Will man in einem Beruf bestehen, muss man nach den beeinflussbaren Faktoren suchen und alles dafür tun, dass sie zu den eigenen Gunsten wirken können – und dazu gehört die eigene Leistung und hoffentlich auch die Fairness, der Respekt vor Regeln und Gegnern. Sie haben das eindrucksvoll immer gelebt. Und werden es weiter tun. Wir ziehen den Hut!

Sie beschreiben auch die stets steigende Intensität. Konnte man früher fünfzehn Jahre auf höchstem Niveau spielen, fühlen Sie sich heute nach zehn Jahren ausgelaugt. Sicher auch, weil Sie als Kapitän gerade in den Niederlagen mehr Kraft benötigten als andere, denn Sie mussten vorangehen, den positiven Rückschluss aus dem Geschehen suchen und festmachen und weiter vorangehen.

Ja, unser Leben gehört uns, und Ihr bewusster Rücktritt, lange voraus schon vorgefasst, ist eine Demonstration: Sie haben sich die Möglichkeit erarbeitet, genau diesen Entscheid selbst zu treffen: Wann es – auf dieser Ebene – genug war und ist. Sie reden in diesem Zusammenhang von Respekt und Demut gegenüber dem Job.
Sie sind dankbar, dass Sie diese Entscheidung treffen können, diese Grenze ziehen mögen, weil Sie Erfolg und Misserfolg abwägen können, von beidem lernen konnten.

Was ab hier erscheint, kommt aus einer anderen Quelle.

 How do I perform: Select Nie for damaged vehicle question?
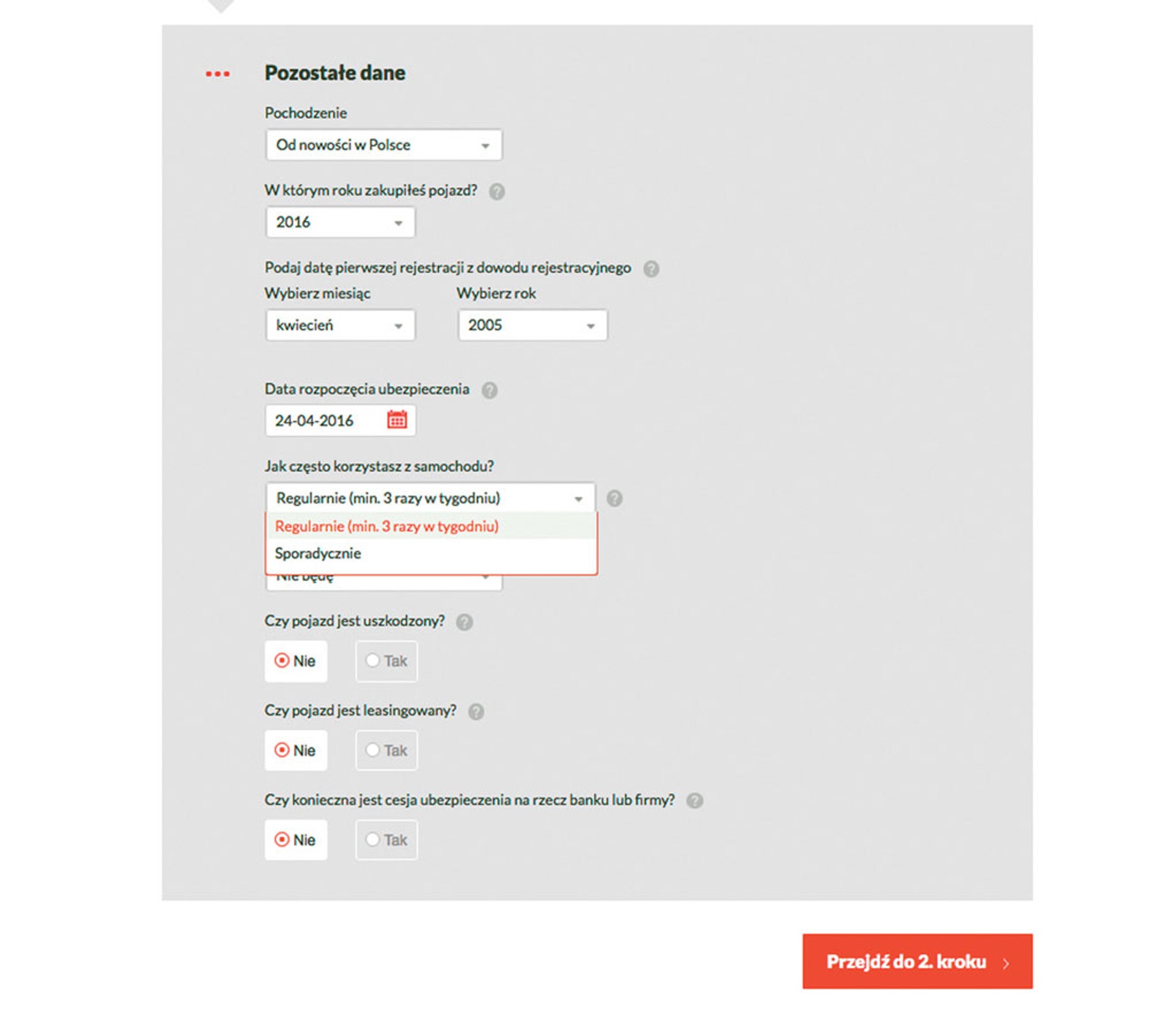[x=296, y=661]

Sie sagen, Sie möchten Ihr Leben selbst bestimmen, das heißt: Entscheidungen treffen, bevor sie Sie einholen. Was Sie nicht sagen, ist, dass Sie sich sehr bewusst sind, dass es viele weitere Situationen geben wird, in denen uns das nicht möglich ist. Um so wertvoller sind jene Momente, in denen wir die Zeichen für bewusste Entscheidungen nutzen können.

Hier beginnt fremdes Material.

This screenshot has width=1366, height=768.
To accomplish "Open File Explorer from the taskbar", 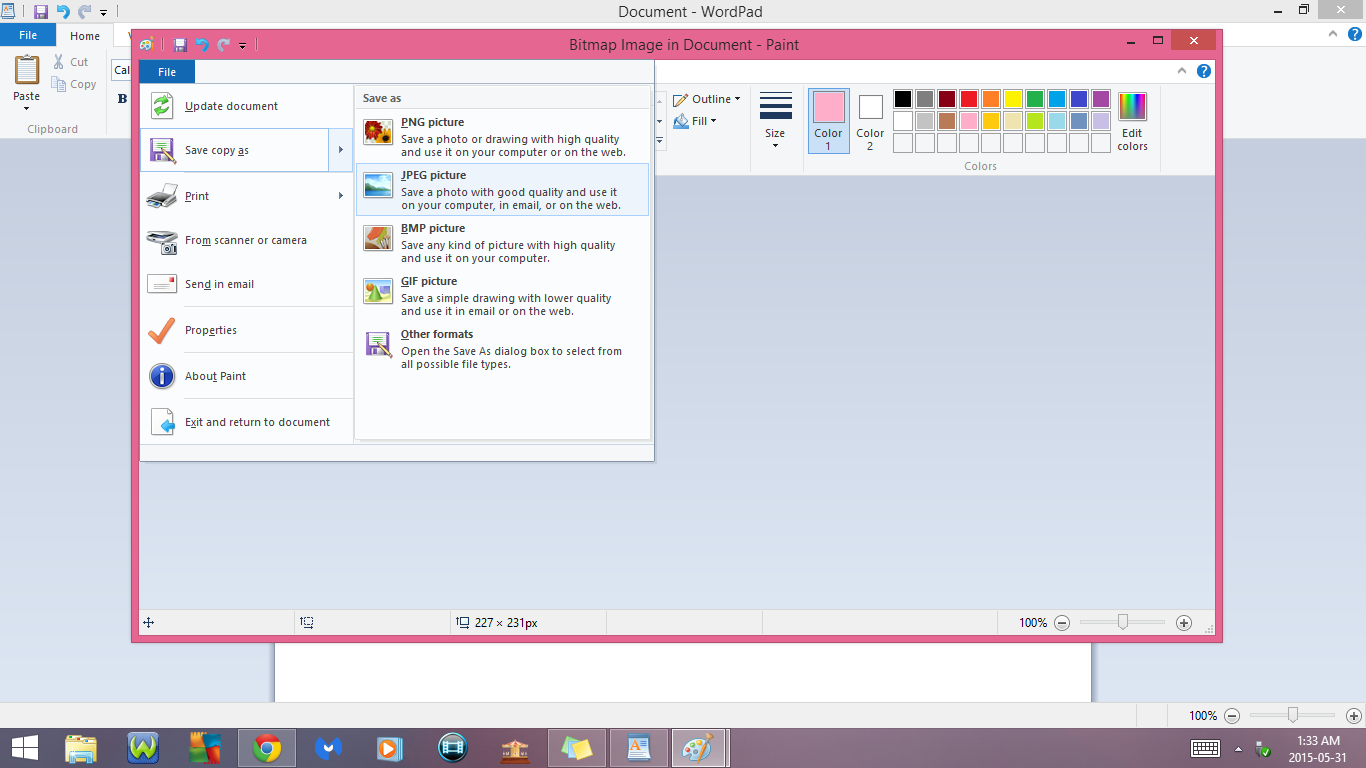I will tap(80, 747).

Ich danke Ihnen für Ihr Beispiel. Für Ihren Respekt und die Fairness, die Sie immer zeigen. Ich wünsche Ihnen Erfolg und glaube, dass Sie den weiter haben werden. Auf vielen Ebenen. So richtig erklären kann ich diesen meinen Glauben nicht. Wünschen aber tue ich es Ihnen auch.